*EXCERPTED PASSAGE*.

Flexibility is also important. Questionnaires may be administered to patients using technology that provides a more hybrid approach for participants. Whenever possible, sites should consider what feedback-gathering approach is best for both participants and staff, he advised. When the technology is user-friendly and working properly, site staff may have more time to focus on in-person visits and other aspects of enhancing the site-participant relationship. On the other hand, it’s important to remember that a digital divide does exist for some participants and their families.
It’s important that sites and sponsors alike are mindful of participants’ needs and interests when designing questionnaires. According to Steve Smith, WCG’s president of patient advocacy, one common complaint is that the same questions are asked over and over while the feedback gathered isn’t shared with participants or anyone else. Questionnaires should be focused and well-designed, Smith said. Too often, using technology or automated systems to collect feedback makes it easier to add questions without putting much thought behind them.
“We tend to create these very cumbersome and lengthy questionnaires without really taking the time to isolate the questions that are most critical and identify those that are nice to have but not essential,” Getz noted. “There’s a huge opportunity when we’re surveying patients, as well as our professionals, to really try to streamline, shorten and focus the questionnaires we’re conducting.”
To some participants and advocacy groups, it may seem like sponsors and site staff aren’t paying attention to the answers when they ask redundant and seemingly inconsequential questions, Smith said. To avoid this perception, site staff should educate participants on the reasons behind the questions and the data collection methods employed, he recommended. Whenever possible, tell patients what’s being done with the information they’ve taken the time to share.

*WORK ORDER 1*. Condense the paragraph of the passage on participant questionnaires that begins "To some participants and advocacy groups" into a short bulleted list that keeps its main points.
*WORK ORDER 2*. According to the passage on participant questionnaires, what position does Steve Smith hold?
*WORK ORDER 3*. Continue the passage on participant questionnaires from its final sentence.

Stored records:

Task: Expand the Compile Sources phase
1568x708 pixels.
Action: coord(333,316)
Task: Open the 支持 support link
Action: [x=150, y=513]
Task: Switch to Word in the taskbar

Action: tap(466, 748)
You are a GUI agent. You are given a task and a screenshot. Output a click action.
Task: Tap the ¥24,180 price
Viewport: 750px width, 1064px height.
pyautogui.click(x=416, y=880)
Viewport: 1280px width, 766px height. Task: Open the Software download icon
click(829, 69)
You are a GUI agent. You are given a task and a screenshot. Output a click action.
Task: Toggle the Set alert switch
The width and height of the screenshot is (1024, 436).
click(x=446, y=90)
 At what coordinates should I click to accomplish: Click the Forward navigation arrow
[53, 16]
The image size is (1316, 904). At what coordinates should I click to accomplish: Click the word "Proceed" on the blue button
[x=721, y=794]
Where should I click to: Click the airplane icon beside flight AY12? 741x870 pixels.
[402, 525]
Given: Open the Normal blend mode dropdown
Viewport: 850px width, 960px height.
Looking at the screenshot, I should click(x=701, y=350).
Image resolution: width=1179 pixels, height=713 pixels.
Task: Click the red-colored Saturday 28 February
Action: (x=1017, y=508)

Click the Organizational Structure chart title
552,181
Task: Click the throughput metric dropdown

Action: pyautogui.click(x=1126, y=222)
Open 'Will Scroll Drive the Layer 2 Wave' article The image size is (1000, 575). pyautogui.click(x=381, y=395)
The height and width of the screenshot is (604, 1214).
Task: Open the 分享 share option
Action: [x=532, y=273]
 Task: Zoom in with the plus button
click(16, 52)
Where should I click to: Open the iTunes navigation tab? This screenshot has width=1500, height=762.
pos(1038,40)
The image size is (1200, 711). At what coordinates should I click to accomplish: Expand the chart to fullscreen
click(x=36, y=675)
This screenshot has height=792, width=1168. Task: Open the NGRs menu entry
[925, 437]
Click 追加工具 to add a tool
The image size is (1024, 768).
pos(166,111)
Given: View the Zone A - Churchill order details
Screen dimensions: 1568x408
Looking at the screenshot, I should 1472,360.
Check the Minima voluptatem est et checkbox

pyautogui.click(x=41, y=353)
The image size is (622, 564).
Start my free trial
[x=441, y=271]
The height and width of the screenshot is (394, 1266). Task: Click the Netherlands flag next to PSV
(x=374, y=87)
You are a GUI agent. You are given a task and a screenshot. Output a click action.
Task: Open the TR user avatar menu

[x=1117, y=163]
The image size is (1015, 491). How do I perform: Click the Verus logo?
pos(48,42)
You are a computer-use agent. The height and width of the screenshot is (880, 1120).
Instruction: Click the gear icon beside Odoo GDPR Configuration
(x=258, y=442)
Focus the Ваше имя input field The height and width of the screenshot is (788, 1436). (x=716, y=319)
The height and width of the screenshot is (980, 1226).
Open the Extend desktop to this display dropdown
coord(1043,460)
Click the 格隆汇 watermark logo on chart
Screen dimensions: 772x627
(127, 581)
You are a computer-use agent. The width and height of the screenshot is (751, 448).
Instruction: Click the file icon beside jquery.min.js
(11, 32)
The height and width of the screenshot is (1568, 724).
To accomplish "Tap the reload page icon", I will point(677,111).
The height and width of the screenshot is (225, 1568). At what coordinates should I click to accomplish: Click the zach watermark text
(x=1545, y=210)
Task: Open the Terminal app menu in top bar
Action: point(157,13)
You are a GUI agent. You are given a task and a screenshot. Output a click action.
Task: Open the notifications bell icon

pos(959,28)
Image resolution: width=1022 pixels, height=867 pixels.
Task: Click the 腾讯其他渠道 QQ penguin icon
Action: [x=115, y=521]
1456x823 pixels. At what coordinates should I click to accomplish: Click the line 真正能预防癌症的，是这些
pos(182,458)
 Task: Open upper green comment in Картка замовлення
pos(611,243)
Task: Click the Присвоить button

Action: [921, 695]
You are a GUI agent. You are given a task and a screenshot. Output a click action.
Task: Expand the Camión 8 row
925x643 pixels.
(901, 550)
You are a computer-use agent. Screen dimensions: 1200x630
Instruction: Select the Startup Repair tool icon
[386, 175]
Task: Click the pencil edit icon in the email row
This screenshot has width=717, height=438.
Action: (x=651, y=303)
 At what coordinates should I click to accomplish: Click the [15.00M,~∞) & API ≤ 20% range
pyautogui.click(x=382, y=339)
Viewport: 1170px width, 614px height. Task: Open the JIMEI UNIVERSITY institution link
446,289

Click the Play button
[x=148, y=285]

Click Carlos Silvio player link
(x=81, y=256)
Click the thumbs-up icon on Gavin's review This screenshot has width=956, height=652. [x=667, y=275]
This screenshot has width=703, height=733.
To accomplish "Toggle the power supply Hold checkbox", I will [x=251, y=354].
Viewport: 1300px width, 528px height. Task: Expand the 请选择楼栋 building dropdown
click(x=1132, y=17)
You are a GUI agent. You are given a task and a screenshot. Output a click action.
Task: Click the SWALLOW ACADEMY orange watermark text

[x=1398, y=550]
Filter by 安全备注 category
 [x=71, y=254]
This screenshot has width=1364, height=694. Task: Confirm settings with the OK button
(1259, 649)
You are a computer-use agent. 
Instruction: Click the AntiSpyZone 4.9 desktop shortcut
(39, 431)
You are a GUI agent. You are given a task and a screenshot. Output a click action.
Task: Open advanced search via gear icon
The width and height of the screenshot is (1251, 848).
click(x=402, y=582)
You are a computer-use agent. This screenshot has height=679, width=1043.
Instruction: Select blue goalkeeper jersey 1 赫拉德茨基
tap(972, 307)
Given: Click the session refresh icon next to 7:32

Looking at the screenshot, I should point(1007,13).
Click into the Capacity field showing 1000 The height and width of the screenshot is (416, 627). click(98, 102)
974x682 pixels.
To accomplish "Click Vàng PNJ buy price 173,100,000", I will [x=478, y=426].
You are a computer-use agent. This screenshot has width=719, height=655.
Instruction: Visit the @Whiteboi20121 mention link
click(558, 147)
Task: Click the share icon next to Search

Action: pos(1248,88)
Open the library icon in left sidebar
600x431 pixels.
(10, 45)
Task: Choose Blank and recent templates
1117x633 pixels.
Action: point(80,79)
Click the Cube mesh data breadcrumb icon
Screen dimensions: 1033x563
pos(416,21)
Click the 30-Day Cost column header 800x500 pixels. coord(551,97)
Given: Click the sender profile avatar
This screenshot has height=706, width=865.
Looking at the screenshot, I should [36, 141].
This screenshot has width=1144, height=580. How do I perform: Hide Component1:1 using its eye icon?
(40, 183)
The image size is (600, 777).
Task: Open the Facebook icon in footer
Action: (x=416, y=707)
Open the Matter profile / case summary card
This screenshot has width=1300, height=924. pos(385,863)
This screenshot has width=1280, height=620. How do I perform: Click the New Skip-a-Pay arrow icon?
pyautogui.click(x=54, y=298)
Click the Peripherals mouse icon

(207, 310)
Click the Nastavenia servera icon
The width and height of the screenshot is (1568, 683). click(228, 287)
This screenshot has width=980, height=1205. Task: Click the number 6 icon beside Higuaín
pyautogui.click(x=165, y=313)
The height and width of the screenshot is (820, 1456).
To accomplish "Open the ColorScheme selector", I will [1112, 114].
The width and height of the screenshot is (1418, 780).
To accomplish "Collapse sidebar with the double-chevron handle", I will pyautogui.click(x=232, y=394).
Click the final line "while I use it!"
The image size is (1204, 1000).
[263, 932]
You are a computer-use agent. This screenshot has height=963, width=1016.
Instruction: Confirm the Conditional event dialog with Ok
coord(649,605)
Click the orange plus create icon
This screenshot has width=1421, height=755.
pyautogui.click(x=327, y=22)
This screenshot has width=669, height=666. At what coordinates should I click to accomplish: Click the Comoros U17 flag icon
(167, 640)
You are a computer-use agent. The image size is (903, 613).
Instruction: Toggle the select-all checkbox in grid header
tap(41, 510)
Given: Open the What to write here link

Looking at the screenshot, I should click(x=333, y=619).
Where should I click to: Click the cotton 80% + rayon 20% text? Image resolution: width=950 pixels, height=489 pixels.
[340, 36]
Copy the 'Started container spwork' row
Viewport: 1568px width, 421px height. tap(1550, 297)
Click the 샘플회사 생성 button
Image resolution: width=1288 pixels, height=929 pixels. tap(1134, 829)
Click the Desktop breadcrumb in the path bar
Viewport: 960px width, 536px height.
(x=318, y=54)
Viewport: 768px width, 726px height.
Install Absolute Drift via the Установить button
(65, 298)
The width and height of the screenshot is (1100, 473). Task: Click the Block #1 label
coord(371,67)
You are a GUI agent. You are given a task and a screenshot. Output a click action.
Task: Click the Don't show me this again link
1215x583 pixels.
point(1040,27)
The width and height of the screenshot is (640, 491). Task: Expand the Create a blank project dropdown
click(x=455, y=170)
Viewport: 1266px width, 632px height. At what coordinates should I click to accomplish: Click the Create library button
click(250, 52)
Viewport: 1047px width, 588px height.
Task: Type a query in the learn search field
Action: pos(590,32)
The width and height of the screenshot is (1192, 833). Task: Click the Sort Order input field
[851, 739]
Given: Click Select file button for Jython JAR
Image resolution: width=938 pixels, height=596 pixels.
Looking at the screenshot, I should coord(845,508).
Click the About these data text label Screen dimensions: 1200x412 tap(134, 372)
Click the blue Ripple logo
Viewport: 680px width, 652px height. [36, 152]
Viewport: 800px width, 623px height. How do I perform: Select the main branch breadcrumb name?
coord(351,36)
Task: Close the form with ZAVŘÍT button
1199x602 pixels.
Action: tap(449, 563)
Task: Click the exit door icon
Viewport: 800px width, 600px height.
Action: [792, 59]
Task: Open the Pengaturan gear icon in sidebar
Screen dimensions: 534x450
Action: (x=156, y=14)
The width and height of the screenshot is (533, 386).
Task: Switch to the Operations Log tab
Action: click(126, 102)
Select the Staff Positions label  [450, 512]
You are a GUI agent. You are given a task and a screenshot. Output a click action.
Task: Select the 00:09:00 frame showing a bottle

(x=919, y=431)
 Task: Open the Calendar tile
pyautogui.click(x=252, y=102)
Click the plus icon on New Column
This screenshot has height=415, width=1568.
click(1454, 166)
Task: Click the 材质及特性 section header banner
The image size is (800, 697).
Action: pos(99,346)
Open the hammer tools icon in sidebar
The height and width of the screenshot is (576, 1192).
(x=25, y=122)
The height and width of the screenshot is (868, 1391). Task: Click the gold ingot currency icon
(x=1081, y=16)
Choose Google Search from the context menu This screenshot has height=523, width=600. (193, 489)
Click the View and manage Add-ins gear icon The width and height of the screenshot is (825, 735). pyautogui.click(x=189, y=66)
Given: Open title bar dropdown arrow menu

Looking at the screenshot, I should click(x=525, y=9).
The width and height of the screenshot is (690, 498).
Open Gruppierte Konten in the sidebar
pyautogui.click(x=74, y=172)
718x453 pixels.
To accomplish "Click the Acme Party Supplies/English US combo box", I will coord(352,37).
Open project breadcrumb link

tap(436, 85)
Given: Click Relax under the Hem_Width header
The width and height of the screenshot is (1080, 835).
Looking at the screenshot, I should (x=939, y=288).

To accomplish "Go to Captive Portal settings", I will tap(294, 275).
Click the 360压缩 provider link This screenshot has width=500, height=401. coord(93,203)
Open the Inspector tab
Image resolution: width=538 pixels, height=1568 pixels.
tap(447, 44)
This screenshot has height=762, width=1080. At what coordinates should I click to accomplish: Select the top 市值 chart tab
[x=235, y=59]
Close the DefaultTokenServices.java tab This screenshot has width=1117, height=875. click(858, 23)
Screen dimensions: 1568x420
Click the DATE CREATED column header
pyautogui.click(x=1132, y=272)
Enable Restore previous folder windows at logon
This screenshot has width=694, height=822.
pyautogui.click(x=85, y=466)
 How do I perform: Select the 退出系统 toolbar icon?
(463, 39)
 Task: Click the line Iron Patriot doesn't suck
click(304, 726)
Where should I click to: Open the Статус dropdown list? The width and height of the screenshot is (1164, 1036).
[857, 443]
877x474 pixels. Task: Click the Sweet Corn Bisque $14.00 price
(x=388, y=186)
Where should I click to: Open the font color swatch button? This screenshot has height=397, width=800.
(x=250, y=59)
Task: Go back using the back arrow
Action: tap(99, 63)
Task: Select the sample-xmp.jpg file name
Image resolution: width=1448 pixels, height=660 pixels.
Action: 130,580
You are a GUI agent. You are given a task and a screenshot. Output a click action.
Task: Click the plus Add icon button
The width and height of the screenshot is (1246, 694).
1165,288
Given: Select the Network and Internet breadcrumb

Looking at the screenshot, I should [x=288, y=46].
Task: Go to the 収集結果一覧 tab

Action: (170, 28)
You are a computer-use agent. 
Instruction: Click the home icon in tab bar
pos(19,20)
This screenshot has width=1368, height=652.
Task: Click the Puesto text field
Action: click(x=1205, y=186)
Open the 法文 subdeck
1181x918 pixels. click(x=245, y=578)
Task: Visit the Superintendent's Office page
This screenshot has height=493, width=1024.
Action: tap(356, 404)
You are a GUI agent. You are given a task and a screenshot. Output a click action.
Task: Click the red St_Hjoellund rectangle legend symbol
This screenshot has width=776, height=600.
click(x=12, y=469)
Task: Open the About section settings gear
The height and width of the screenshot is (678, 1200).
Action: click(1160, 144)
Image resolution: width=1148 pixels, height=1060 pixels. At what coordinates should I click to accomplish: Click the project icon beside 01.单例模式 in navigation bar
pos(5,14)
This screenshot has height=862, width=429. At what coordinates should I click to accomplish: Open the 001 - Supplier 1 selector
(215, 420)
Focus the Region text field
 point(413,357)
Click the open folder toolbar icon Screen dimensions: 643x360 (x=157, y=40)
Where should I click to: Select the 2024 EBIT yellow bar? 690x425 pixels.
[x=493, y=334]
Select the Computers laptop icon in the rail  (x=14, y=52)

*EXPECTED ANSWER 1*.
- Smith said that when sponsors and site staff ask redundant, seemingly inconsequential questions, some participants and advocacy groups may feel no one is paying attention to their answers.
- To avoid this perception, he recommended that site staff explain to participants why the questions are asked and how the data are collected.
- Whenever possible, patients should be told what is being done with the information they shared.

*EXPECTED ANSWER 2*. He is WCG's president of patient advocacy.

*EXPECTED ANSWER 3*.
“Connecting the feedback from the survey to future interaction, showing patients that some of their input was applied, taken to heart and led to a specific enhancement or change to the participation experience — perhaps a convenience-enhancing step that was implemented while the study was underway — those are important parts of the partnering experience,” Getz said.
Mike Hu, a patient advocate and member of WCG’s patient advocacy advisory board who has had two children take part in trials, wants to see sites working with sponsors in advance to go over questionnaires and ensure they make sense, especially ones made specifically for a trial that may have been crafted by the sponsor’s team with less consideration and understanding of the clinical setting or relevance. And, like Getz and Smith, he believes it’s critical that site staff communicate the importance of questionnaires and why patients are being asked to take them.
While there’s certainly a limit to how many questionnaires should be administered in a trial due to the burden they add to patients, caregivers and sites, Hu said he views them as positive overall, especially for rare diseases that still require a greater understanding.
“To me, it shows the commitment and effort of the sponsor to maximize the understanding of the disease, particularly from a parental or family experience perspective,” he said. “For rare diseases, we generally know too little, and it would help the field if every patient’s family can contribute to the knowledge base.”